Part b: General Method for Expressing a Vector as a Linear Combination
To express a vector (in this case, a polynomial) as a linear combination of other vectors, the general method involves setting up a system of linear equations. Let's say we have a vector p and we want to express it as a linear combination of vectors v₁, v₂, ..., vₙ:
p = c₁ v₁ + c₂ v₂ + ... + cₙ vₙ
- Write out the vectors explicitly: Substitute the expressions for p and the vᵢ vectors.
- Expand the linear combination: Distribute the scalars cᵢ and combine like terms.
- Equate coefficients: Equate the coefficients of the corresponding components (or powers of t, in the case of polynomials) on both sides of the equation.
- Form a system of linear equations: The equations obtained in step 3 form a system of linear equations with the cᵢ as unknowns.
- Solve the system of equations: Use any suitable method (e.g., Gaussian elimination, matrix inversion, substitution) to solve for the cᵢ.
- Write the linear combination: Substitute the values of cᵢ back into the linear combination equation.

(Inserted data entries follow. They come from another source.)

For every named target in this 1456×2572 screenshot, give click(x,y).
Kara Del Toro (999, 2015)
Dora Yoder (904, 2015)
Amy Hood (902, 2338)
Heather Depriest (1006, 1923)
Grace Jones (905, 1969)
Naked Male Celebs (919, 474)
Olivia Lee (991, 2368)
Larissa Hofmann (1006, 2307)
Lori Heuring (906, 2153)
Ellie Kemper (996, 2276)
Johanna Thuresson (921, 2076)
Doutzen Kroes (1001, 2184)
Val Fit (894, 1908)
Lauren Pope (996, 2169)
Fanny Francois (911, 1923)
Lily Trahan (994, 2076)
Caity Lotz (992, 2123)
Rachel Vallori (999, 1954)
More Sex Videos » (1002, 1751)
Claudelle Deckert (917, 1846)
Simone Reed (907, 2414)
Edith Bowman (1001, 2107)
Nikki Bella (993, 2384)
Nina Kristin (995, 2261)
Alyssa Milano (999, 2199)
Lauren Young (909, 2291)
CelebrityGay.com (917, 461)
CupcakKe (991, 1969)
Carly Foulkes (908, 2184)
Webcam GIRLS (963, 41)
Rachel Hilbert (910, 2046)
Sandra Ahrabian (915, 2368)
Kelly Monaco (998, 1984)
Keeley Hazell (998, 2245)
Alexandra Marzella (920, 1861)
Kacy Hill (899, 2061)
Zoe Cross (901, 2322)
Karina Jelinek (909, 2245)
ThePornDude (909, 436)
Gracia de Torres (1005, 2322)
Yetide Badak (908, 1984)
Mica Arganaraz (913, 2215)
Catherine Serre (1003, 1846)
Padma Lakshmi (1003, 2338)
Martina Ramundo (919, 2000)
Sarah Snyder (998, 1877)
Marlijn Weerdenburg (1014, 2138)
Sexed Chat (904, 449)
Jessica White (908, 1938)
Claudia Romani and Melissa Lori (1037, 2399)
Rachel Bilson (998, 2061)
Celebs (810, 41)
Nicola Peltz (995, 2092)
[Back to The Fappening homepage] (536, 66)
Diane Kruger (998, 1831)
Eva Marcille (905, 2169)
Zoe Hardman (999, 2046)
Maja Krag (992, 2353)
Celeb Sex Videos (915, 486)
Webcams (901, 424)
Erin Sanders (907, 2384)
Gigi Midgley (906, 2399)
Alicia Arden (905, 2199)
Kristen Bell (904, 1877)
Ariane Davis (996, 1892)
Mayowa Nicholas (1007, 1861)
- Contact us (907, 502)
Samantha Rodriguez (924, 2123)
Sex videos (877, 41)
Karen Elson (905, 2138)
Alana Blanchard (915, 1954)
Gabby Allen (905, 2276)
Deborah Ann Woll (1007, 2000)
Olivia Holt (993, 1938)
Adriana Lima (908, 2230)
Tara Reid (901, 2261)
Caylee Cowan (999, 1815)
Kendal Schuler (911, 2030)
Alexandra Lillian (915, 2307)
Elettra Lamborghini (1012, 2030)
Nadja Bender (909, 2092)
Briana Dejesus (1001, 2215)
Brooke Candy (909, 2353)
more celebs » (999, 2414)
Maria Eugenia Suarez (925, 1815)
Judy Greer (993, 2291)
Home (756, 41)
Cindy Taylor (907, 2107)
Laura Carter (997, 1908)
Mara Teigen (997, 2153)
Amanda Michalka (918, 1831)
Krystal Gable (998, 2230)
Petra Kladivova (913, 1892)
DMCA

This method can be applied to any vector space, not just P₂. The key is to understand how the vector space operations (addition and scalar multiplication) work and how to equate components or coefficients. The general method for expressing a vector as a linear combination provides a systematic approach to solving this type of problem. This method is applicable not only to polynomials but also to vectors in any vector space. The steps involved include writing out the vectors, expanding the linear combination, equating coefficients, forming a system of linear equations, solving the system, and finally writing the linear combination. This process demonstrates the power of linear algebra in representing and manipulating vectors in a consistent and organized manner. The ability to apply this method is a fundamental skill for anyone working with linear systems and vector spaces.
Conclusion
In this article, we successfully expressed a polynomial p as a linear combination of other polynomials in the vector space P₂. We demonstrated the process of setting up and solving a system of linear equations to find the appropriate coefficients. Furthermore, we outlined the general method for expressing a vector as a linear combination, which is applicable to various vector spaces. Understanding these concepts is crucial for working with polynomials and linear algebra in general. The ability to express a polynomial as a linear combination is a powerful tool in mathematics and its applications. It allows us to represent polynomials in different forms, which can be useful for simplifying expressions, solving equations, and performing various transformations. The process involves understanding the structure of vector spaces, setting up and solving systems of linear equations, and interpreting the results in the context of the problem. This skill is essential for anyone working with polynomials in advanced mathematical settings. The concepts and techniques discussed in this article provide a solid foundation for further exploration of linear algebra and its applications.